Specifics to the prototype shown in Tokyo:
- Electrically adjustable windshield
- Four LED headlights
- Adjustable handlebars
- Built-in GPS navigation system with blue-tooth tie-in for audio; matching Bluetooth helmet shown at show
- Attachable saddlebags with hidden (recessed, not visually apparent) attachment points
- Combined selectable manual and automatic transmission modes using a servo operated manual transmission, akin to the Yamaha FJR1300A.

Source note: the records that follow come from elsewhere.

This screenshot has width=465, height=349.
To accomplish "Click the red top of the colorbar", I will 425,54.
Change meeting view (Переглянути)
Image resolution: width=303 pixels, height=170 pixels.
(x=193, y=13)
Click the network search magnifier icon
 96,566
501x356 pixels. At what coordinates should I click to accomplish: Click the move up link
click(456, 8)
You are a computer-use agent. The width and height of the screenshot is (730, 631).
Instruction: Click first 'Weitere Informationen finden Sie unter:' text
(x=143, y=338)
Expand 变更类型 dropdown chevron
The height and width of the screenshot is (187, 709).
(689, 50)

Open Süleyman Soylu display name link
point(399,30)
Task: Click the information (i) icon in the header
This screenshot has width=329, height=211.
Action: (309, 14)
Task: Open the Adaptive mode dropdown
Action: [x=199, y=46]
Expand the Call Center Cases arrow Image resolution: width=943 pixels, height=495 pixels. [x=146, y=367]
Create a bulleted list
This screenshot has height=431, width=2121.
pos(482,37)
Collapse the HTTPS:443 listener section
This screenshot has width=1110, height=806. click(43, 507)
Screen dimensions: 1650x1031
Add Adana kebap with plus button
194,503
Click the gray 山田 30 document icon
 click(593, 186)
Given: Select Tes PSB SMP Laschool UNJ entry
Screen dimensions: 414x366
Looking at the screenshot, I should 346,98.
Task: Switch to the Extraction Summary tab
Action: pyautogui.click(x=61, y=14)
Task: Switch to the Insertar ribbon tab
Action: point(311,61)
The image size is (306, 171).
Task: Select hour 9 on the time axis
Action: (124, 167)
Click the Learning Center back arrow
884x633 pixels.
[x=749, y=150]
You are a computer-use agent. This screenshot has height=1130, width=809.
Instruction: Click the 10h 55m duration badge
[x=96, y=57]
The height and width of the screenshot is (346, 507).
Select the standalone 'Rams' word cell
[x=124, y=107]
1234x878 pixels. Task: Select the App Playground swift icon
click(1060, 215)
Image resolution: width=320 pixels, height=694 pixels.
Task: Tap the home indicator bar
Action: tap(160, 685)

- Integrated Anti-theft electronic wireless keyfob system, akin to the Kawasaki Concours 14 Ki-Pass keyfob system.

==Production approved==
Suzuki confirmed in August 2007 the Suzuki Stratosphere would enter production, although expected release date, initial model year, initial pricing, and specific list of changes from the original prototype shown in Tokyo were not released, aside from the fact that it would retain the six-cylinder narrow-bore engine. Given Suzuki's experience with the B-King, it was likely that the Stratosphere would appear, at least visually, very similar to the prototype, although the aluminum fairings were apt to be replaced by ABS fairings, and many of the specialty electronics (GPS, HUD, etc.) were unlikely to see production.

According to media sources, the Stratosphere was to enter production as a 2009 model.